Enhanced expression of human T-cell leukemia/lymphoma virus in neoplastic T cells induced to proliferate by phorbol ester and interleukin-2.

Peripheral blood T cells from a patient with T-cell chronic lymphocytic leukemia (T-CLL) failed to respond to mitogenic lectins or alloantigens but could be induced to proliferate by the addition of exogenous interleukin-2 (IL-2). The T-CLL cells also proliferated in response to 12-O-tetradecanoyl phorbol-13-acetate (TPA), or to TPA in combination with phytohemagglutinin (PHA). These TPA-mediated proliferative responses were transient, and only small but significant amounts of IL-2 activity were generated.
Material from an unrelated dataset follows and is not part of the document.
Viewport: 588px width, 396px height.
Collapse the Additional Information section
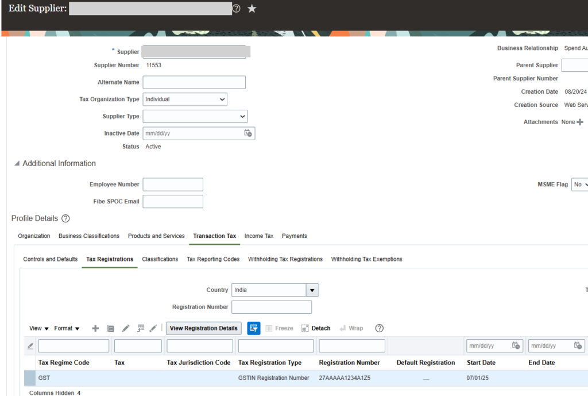(16, 164)
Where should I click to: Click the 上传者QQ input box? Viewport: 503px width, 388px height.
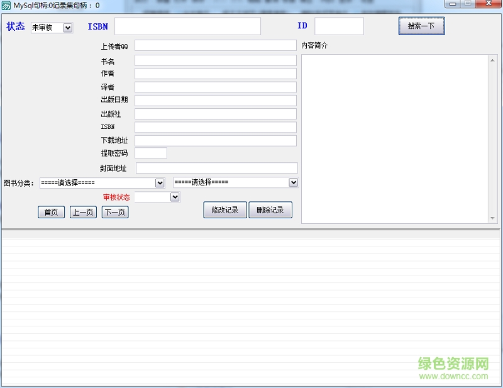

In contrast, no IL-2 activity was produced after the T-CLL cells had been stimulated with PHA only. The T-CLL cells that were induced to proliferate with PHA and exogenous IL-2 could be maintained in continuous culture by the addition of exogenous IL-2 at regular intervals. These continuously proliferating T-CLL cells failed to produce IL-2 constitutively. However, they could be induced to produce IL-2 activity by stimulation with TPA or TPA plus PHA. Irradiation of the proliferating T-CLL cells prior to incubation with TPA or TPA plus PHA resulted in a 9-fold increase in IL-2 activity, suggesting that the proliferating T-CLL cells were able to consume the IL-2 they produced. Studies on the presence of human T-cell leukemia/lymphoma virus (HTLV) in the fresh and proliferating T-CLL cells revealed that 12% of the fresh cells expressed the HTLV p19 structural core protein. HTLV p19 expression was strongly enhanced in the T-CLL cells induced to proliferate by TPA (66%) and in the continuously growing IL-2-dependent T-CLL cells (82%). In the latter culture, but not in the fresh T-CLL cells, type-C virus particles were observed. These results indicate that HTLV expression correlates with T-CLL cell proliferation but not with IL-2 production by these cells.